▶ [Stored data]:
════════
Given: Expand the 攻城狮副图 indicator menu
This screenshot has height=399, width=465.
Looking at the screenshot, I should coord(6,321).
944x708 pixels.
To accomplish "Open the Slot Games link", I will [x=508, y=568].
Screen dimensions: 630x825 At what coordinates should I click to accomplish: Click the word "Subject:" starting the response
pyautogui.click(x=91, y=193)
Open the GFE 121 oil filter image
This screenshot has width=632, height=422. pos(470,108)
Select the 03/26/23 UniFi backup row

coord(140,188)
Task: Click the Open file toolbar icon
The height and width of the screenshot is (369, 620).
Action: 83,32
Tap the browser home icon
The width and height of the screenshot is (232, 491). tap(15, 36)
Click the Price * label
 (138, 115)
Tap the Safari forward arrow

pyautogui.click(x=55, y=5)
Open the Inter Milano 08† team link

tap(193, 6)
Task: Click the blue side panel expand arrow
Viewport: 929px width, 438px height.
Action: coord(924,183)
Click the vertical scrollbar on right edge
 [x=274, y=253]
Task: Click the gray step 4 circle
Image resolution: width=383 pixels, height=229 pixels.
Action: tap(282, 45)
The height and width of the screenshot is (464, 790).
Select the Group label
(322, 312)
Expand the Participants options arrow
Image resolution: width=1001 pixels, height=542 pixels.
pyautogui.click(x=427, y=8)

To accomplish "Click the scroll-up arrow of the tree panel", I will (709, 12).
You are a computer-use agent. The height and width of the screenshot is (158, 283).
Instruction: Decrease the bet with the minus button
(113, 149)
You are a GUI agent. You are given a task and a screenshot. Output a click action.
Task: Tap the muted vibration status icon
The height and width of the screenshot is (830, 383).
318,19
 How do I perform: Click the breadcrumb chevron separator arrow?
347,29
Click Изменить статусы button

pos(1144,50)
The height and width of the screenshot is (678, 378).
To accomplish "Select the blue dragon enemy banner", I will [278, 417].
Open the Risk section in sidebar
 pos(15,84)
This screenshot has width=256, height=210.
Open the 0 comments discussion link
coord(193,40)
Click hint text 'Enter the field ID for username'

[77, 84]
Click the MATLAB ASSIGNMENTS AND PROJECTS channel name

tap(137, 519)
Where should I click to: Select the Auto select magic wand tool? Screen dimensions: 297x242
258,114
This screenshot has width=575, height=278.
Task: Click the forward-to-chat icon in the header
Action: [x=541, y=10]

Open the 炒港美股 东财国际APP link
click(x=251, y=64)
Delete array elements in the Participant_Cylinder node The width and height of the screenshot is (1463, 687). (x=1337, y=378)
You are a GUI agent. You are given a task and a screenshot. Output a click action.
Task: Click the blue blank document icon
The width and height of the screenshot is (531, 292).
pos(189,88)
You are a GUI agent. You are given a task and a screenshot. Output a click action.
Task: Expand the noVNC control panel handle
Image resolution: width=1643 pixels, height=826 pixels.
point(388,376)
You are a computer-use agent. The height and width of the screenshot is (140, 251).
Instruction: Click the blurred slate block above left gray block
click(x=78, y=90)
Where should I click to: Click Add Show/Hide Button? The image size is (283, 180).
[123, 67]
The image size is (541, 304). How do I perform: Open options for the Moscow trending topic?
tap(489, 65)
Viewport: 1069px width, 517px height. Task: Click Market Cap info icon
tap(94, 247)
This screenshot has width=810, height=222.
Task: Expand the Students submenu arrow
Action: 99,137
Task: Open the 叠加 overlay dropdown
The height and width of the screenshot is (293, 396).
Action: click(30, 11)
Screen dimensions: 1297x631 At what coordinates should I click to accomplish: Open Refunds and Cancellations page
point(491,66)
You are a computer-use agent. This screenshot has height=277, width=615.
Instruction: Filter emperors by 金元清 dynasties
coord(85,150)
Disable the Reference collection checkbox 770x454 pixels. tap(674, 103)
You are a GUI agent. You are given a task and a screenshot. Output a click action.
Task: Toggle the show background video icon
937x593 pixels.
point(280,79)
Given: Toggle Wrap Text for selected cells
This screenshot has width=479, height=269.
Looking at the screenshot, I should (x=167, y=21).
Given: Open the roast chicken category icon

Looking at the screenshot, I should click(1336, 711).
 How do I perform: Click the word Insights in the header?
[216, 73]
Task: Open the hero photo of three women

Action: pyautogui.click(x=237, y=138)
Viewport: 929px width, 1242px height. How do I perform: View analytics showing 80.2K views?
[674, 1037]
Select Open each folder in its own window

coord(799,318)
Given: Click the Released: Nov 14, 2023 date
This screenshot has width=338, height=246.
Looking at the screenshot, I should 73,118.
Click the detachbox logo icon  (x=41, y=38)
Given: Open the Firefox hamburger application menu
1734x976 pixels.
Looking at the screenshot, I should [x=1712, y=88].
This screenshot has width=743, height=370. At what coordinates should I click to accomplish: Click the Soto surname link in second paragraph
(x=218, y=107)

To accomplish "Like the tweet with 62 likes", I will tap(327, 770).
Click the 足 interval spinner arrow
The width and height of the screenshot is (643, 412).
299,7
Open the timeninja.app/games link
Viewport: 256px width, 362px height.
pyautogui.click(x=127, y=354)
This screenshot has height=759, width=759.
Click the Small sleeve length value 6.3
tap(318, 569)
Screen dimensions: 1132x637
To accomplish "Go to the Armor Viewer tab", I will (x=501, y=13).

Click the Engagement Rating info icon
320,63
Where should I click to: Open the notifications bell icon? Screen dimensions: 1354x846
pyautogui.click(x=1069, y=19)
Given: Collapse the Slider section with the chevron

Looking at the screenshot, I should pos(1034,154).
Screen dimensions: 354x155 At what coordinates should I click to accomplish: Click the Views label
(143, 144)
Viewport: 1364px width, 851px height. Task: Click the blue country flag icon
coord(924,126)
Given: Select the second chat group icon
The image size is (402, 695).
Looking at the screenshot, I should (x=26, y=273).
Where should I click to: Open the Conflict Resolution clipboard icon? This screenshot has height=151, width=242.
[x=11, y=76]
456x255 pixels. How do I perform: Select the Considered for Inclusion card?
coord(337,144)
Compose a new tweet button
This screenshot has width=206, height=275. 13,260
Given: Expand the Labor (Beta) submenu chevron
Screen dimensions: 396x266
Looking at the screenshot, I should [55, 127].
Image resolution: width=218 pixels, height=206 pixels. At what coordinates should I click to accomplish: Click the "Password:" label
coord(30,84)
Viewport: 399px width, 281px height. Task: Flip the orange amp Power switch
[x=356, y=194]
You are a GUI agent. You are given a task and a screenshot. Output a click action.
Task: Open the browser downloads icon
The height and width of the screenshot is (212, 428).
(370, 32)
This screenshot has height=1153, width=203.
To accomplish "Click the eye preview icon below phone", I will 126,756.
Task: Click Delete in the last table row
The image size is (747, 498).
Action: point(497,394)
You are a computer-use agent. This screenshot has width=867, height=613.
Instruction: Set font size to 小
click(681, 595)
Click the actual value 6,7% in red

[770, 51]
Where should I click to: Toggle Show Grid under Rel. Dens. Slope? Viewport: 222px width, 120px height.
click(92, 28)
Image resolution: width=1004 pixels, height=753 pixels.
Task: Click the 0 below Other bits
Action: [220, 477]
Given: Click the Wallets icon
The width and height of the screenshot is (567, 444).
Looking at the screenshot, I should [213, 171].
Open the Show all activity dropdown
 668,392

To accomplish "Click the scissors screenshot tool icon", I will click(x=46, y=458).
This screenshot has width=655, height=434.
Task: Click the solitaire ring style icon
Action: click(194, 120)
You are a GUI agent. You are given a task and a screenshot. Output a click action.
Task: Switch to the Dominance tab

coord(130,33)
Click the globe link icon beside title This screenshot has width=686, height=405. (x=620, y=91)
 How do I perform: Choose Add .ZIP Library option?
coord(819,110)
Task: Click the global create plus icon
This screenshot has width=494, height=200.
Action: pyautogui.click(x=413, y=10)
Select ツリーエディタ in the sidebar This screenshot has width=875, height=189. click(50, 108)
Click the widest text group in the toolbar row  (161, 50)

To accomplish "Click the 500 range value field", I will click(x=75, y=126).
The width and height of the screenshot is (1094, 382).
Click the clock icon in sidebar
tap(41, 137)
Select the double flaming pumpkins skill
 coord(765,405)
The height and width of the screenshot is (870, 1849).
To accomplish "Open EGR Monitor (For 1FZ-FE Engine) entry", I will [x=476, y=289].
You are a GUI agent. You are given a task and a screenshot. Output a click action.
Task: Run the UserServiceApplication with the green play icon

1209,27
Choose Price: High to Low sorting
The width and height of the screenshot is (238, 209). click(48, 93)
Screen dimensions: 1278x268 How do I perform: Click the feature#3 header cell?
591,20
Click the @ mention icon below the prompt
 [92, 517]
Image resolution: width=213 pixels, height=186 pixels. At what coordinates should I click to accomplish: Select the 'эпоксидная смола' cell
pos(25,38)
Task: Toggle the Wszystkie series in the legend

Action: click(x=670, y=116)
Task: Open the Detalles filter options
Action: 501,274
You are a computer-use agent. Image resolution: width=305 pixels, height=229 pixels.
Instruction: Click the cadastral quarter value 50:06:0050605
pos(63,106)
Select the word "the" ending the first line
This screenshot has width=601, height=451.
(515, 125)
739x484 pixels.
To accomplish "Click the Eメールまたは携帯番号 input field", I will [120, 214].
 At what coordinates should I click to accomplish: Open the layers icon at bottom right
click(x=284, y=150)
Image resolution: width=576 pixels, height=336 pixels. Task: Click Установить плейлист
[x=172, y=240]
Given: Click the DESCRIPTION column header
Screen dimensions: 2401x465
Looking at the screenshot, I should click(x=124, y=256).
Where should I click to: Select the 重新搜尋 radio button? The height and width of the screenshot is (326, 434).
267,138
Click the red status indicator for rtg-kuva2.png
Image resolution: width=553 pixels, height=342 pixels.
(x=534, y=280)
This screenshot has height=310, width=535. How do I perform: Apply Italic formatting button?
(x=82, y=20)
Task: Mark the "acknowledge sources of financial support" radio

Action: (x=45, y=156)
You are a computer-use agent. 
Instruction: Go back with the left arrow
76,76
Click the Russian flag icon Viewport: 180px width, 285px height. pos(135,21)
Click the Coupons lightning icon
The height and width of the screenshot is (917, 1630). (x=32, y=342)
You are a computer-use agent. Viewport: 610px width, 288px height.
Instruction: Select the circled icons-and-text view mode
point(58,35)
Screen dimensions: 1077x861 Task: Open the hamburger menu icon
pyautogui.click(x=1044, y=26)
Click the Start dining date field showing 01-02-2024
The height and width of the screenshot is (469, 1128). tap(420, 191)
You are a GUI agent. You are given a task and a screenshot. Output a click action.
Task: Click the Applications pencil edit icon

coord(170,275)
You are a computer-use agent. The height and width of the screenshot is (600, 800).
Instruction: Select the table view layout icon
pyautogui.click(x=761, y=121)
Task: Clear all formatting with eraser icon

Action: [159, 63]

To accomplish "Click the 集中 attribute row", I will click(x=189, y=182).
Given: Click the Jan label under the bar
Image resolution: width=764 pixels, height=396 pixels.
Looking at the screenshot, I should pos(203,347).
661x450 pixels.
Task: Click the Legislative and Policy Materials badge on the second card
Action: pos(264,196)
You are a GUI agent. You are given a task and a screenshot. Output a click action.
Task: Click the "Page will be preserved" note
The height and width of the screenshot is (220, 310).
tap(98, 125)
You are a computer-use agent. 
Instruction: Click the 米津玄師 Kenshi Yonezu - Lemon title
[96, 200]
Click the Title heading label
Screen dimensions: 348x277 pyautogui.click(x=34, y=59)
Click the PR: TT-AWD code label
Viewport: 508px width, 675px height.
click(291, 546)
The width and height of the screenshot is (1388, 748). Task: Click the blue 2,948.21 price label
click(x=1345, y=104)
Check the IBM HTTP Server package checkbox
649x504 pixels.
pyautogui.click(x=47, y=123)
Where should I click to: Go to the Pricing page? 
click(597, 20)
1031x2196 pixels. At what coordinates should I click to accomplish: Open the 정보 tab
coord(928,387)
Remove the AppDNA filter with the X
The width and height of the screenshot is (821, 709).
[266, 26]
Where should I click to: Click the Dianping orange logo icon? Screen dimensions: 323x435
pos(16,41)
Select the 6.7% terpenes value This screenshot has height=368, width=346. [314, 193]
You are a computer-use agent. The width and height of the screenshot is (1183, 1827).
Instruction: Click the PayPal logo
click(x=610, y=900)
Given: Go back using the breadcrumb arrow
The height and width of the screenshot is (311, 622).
════════
▶ [Assignment]:
Starting at the first line of the records above, please copy every line exactly through the line containing "Task: Click the Open file toolbar icon", and stop there.

▶ [Solution for this exercise]:
Given: Expand the 攻城狮副图 indicator menu
This screenshot has height=399, width=465.
Looking at the screenshot, I should coord(6,321).
944x708 pixels.
To accomplish "Open the Slot Games link", I will [x=508, y=568].
Screen dimensions: 630x825 At what coordinates should I click to accomplish: Click the word "Subject:" starting the response
pyautogui.click(x=91, y=193)
Open the GFE 121 oil filter image
This screenshot has width=632, height=422. pos(470,108)
Select the 03/26/23 UniFi backup row

coord(140,188)
Task: Click the Open file toolbar icon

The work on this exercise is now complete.